— Work instruction —
The answer must be an exact copy of every record below.

(Entries shown begins)

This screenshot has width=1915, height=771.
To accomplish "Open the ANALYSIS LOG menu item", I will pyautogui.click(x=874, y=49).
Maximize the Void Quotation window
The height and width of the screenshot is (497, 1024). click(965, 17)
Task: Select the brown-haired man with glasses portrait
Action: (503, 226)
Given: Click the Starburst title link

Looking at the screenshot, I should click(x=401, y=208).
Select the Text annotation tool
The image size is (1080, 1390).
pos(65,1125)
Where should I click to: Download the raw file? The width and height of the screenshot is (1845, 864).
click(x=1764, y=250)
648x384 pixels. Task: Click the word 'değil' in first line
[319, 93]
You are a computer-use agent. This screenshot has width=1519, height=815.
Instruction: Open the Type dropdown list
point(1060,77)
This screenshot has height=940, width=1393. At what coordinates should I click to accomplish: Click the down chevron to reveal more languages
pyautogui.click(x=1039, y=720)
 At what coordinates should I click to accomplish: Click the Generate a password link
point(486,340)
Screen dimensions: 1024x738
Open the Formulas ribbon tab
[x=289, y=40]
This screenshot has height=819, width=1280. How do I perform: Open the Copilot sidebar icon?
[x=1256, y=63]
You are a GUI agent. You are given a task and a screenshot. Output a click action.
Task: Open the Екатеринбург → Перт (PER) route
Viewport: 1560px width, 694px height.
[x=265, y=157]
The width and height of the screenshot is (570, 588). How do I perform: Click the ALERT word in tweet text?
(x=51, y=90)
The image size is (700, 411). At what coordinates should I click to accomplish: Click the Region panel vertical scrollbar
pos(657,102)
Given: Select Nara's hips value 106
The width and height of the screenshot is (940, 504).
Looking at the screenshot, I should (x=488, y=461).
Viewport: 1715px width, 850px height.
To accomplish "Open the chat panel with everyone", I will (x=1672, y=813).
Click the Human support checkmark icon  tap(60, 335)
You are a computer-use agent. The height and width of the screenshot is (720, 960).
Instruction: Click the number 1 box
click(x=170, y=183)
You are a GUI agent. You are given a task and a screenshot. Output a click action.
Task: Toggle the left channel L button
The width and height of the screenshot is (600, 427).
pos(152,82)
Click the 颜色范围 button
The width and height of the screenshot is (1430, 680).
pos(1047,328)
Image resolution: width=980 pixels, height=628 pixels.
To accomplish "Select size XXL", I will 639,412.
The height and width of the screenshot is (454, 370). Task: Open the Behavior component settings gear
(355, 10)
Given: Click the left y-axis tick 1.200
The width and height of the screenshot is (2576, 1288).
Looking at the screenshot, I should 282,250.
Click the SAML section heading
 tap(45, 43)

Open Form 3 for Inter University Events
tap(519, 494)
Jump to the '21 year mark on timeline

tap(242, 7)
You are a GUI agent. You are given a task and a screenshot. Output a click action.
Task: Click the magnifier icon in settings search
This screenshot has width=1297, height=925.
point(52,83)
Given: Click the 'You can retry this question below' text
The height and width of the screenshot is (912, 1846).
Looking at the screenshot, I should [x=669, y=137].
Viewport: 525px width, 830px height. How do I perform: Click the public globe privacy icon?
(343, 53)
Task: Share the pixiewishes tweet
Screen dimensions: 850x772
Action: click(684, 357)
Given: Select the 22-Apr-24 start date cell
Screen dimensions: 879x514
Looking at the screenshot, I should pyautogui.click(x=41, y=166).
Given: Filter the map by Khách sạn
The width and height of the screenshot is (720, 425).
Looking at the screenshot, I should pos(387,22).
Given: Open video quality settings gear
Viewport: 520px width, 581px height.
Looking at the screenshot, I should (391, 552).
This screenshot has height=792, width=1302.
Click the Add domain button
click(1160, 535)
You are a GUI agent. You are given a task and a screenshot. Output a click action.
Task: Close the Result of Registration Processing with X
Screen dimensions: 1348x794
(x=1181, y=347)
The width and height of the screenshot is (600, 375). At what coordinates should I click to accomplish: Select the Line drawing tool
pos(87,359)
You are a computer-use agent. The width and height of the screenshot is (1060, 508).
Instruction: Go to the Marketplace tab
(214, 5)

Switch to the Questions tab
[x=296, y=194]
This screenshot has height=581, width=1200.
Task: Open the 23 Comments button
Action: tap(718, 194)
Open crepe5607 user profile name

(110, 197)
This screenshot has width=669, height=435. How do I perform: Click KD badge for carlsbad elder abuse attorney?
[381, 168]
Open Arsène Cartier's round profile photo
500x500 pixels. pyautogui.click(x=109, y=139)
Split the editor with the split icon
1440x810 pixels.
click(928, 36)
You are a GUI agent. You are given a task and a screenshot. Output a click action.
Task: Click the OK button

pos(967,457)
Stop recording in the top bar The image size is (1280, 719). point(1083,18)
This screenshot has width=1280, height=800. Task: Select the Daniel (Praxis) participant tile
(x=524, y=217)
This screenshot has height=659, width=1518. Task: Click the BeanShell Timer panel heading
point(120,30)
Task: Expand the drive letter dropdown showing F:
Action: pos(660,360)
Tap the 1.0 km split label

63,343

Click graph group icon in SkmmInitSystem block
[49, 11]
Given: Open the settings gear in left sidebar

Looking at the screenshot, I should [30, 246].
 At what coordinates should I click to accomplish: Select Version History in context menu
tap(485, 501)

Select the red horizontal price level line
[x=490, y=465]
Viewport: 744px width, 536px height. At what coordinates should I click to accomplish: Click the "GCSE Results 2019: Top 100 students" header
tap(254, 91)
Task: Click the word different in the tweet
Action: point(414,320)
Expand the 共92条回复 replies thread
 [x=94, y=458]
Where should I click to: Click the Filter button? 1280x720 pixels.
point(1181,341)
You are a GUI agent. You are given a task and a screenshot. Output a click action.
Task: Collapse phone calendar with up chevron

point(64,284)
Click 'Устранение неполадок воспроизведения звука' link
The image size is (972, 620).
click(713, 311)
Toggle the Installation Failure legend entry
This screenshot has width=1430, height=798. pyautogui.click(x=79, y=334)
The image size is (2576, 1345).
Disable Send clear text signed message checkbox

(Entries shown ends)

— Problem solution —
This screenshot has width=1915, height=771.
To accomplish "Open the ANALYSIS LOG menu item", I will pyautogui.click(x=874, y=49).
Maximize the Void Quotation window
The height and width of the screenshot is (497, 1024). click(965, 17)
Task: Select the brown-haired man with glasses portrait
Action: (503, 226)
Given: Click the Starburst title link

Looking at the screenshot, I should click(x=401, y=208).
Select the Text annotation tool
The image size is (1080, 1390).
pos(65,1125)
Where should I click to: Download the raw file? The width and height of the screenshot is (1845, 864).
click(x=1764, y=250)
648x384 pixels. Task: Click the word 'değil' in first line
[319, 93]
You are a computer-use agent. This screenshot has width=1519, height=815.
Instruction: Open the Type dropdown list
point(1060,77)
This screenshot has height=940, width=1393. At what coordinates should I click to accomplish: Click the down chevron to reveal more languages
pyautogui.click(x=1039, y=720)
 At what coordinates should I click to accomplish: Click the Generate a password link
point(486,340)
Screen dimensions: 1024x738
Open the Formulas ribbon tab
[x=289, y=40]
This screenshot has height=819, width=1280. How do I perform: Open the Copilot sidebar icon?
[x=1256, y=63]
You are a GUI agent. You are given a task and a screenshot. Output a click action.
Task: Open the Екатеринбург → Перт (PER) route
Viewport: 1560px width, 694px height.
[x=265, y=157]
The width and height of the screenshot is (570, 588). How do I perform: Click the ALERT word in tweet text?
(x=51, y=90)
The image size is (700, 411). At what coordinates should I click to accomplish: Click the Region panel vertical scrollbar
pos(657,102)
Given: Select Nara's hips value 106
The width and height of the screenshot is (940, 504).
Looking at the screenshot, I should (x=488, y=461).
Viewport: 1715px width, 850px height.
To accomplish "Open the chat panel with everyone", I will (x=1672, y=813).
Click the Human support checkmark icon  tap(60, 335)
You are a computer-use agent. The height and width of the screenshot is (720, 960).
Instruction: Click the number 1 box
click(x=170, y=183)
You are a GUI agent. You are given a task and a screenshot. Output a click action.
Task: Toggle the left channel L button
The width and height of the screenshot is (600, 427).
pos(152,82)
Click the 颜色范围 button
The width and height of the screenshot is (1430, 680).
pos(1047,328)
Image resolution: width=980 pixels, height=628 pixels.
To accomplish "Select size XXL", I will 639,412.
The height and width of the screenshot is (454, 370). Task: Open the Behavior component settings gear
(355, 10)
Given: Click the left y-axis tick 1.200
The width and height of the screenshot is (2576, 1288).
Looking at the screenshot, I should 282,250.
Click the SAML section heading
 tap(45, 43)

Open Form 3 for Inter University Events
tap(519, 494)
Jump to the '21 year mark on timeline

tap(242, 7)
You are a GUI agent. You are given a task and a screenshot. Output a click action.
Task: Click the magnifier icon in settings search
This screenshot has width=1297, height=925.
point(52,83)
Given: Click the 'You can retry this question below' text
The height and width of the screenshot is (912, 1846).
Looking at the screenshot, I should [x=669, y=137].
Viewport: 525px width, 830px height. How do I perform: Click the public globe privacy icon?
(343, 53)
Task: Share the pixiewishes tweet
Screen dimensions: 850x772
Action: click(684, 357)
Given: Select the 22-Apr-24 start date cell
Screen dimensions: 879x514
Looking at the screenshot, I should pyautogui.click(x=41, y=166).
Given: Filter the map by Khách sạn
The width and height of the screenshot is (720, 425).
Looking at the screenshot, I should pos(387,22).
Given: Open video quality settings gear
Viewport: 520px width, 581px height.
Looking at the screenshot, I should (391, 552).
This screenshot has height=792, width=1302.
Click the Add domain button
click(1160, 535)
You are a GUI agent. You are given a task and a screenshot. Output a click action.
Task: Close the Result of Registration Processing with X
Screen dimensions: 1348x794
(x=1181, y=347)
The width and height of the screenshot is (600, 375). At what coordinates should I click to accomplish: Select the Line drawing tool
pos(87,359)
You are a computer-use agent. The width and height of the screenshot is (1060, 508).
Instruction: Go to the Marketplace tab
(214, 5)

Switch to the Questions tab
[x=296, y=194]
This screenshot has height=581, width=1200.
Task: Open the 23 Comments button
Action: tap(718, 194)
Open crepe5607 user profile name

(110, 197)
This screenshot has width=669, height=435. How do I perform: Click KD badge for carlsbad elder abuse attorney?
[381, 168]
Open Arsène Cartier's round profile photo
500x500 pixels. pyautogui.click(x=109, y=139)
Split the editor with the split icon
1440x810 pixels.
click(928, 36)
You are a GUI agent. You are given a task and a screenshot. Output a click action.
Task: Click the OK button

pos(967,457)
Stop recording in the top bar The image size is (1280, 719). point(1083,18)
This screenshot has width=1280, height=800. Task: Select the Daniel (Praxis) participant tile
(x=524, y=217)
This screenshot has height=659, width=1518. Task: Click the BeanShell Timer panel heading
point(120,30)
Task: Expand the drive letter dropdown showing F:
Action: pos(660,360)
Tap the 1.0 km split label

63,343

Click graph group icon in SkmmInitSystem block
[49, 11]
Given: Open the settings gear in left sidebar

Looking at the screenshot, I should [30, 246].
 At what coordinates should I click to accomplish: Select Version History in context menu
tap(485, 501)

Select the red horizontal price level line
[x=490, y=465]
Viewport: 744px width, 536px height. At what coordinates should I click to accomplish: Click the "GCSE Results 2019: Top 100 students" header
tap(254, 91)
Task: Click the word different in the tweet
Action: point(414,320)
Expand the 共92条回复 replies thread
 [x=94, y=458]
Where should I click to: Click the Filter button? 1280x720 pixels.
point(1181,341)
You are a GUI agent. You are given a task and a screenshot. Output a click action.
Task: Collapse phone calendar with up chevron

point(64,284)
Click 'Устранение неполадок воспроизведения звука' link
The image size is (972, 620).
click(713, 311)
Toggle the Installation Failure legend entry
This screenshot has width=1430, height=798. pyautogui.click(x=79, y=334)
The image size is (2576, 1345).
Disable Send clear text signed message checkbox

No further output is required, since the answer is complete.